The New Year will see the US State Department ushering in a new system of travel advisories for Americans contemplating trips abroad.
It’s being described as a “tiered system,” with one of four different threat levels assigned to each country. It’s expected to take effect sometime after the New Year’s holiday. the levels are:
1) Exercise normal precautions
2) Exercise increased caution
3) Reconsider travel
4) DO NOT TRAVEL
This replaces the old system of short-term “travel alerts” for spontaneous short-term incidents such as disease outbreaks, political unrest or terror attacks, and “travel warnings” for countries with long-running security issues — places like Somalia, Yemen or Afghanistan.
The State Department press briefing in which this new system was announced can be viewed, verbatim, here.

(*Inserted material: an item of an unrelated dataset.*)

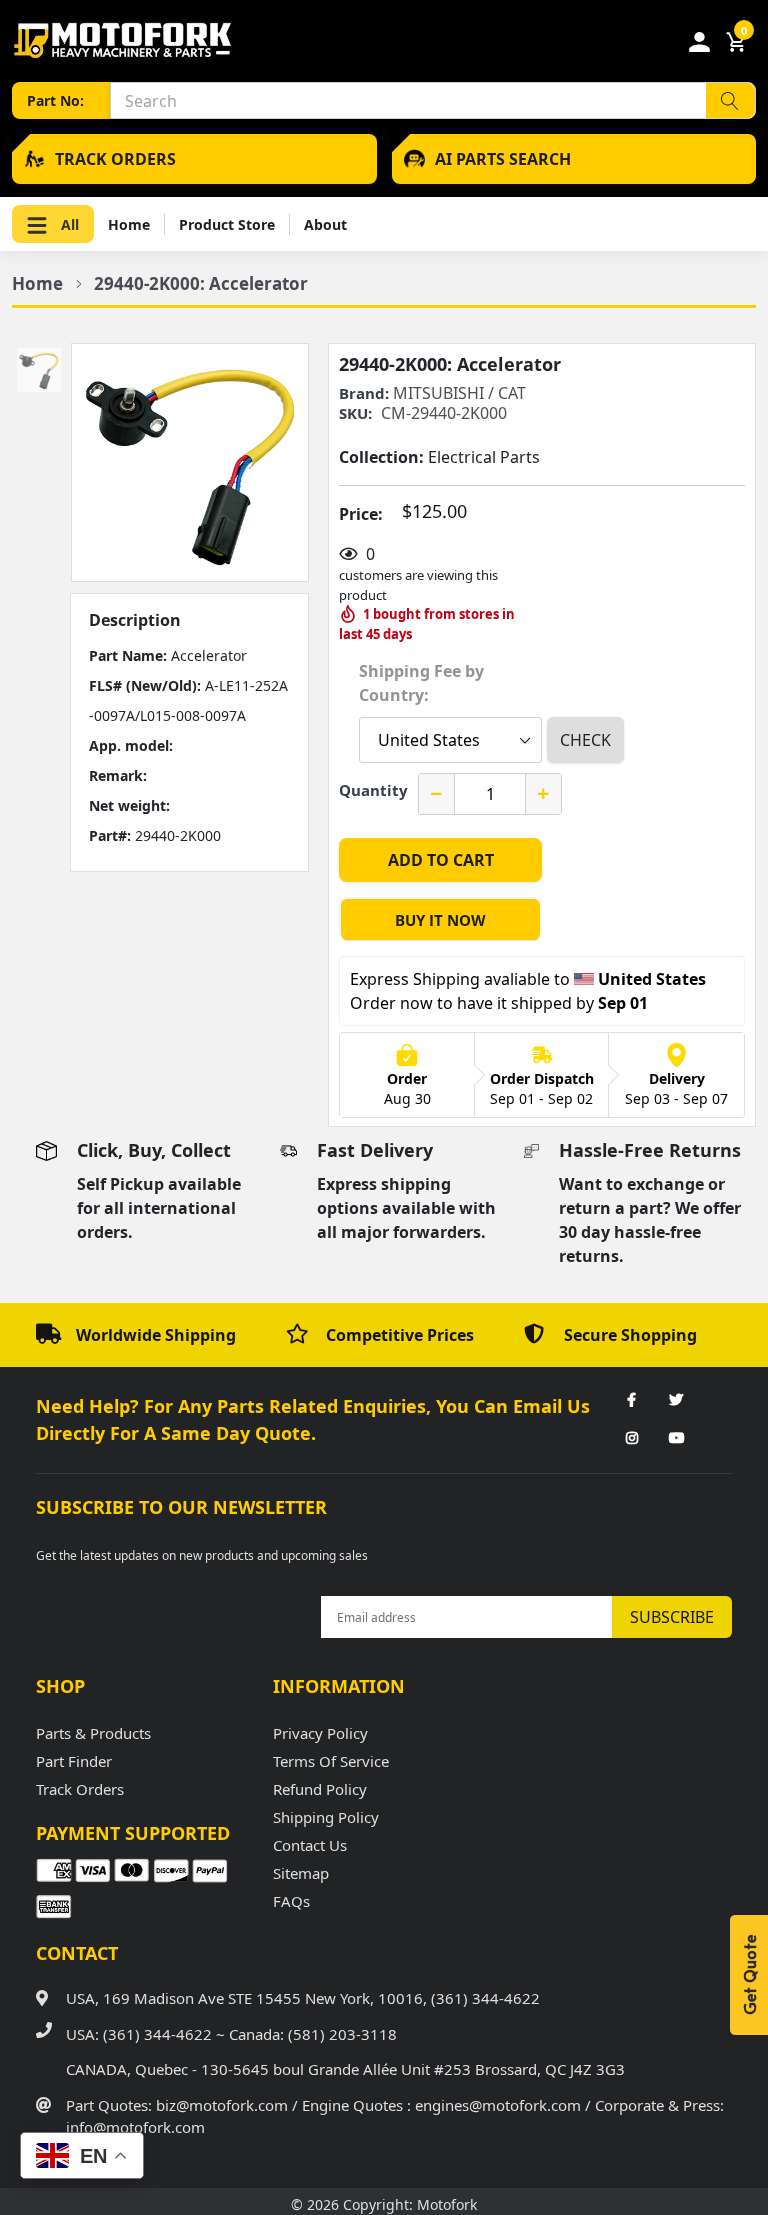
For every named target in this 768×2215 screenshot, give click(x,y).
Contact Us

The old system may have been created with the best of intentions, but it earned its fair share of critics, and including IBIT. Too many of its warnings were either too generic in nature or too outdated to be helpful. Its overall impact was to make more than a few Americans shy away from destinations that would have been perfectly fine to visit — or in many cases, too fearful to travel at all.
Indeed, more than a few developing nations have openly questioned whether Washington was deliberately using the old system to discourage any and all tourism to their countries by American tourists — especially when we have a global reputation for being less than adventurous travelers, anyway.
Will the new system give American travelers a clearer, more honest assessment of potential threats abroad, enabling them to make informed travel decisions? With the Trump administration making moves in the Middle East virtually guaranteed — if not calculated — to provoke furious and possibly deadly reactions, we may not have to wait long to find out.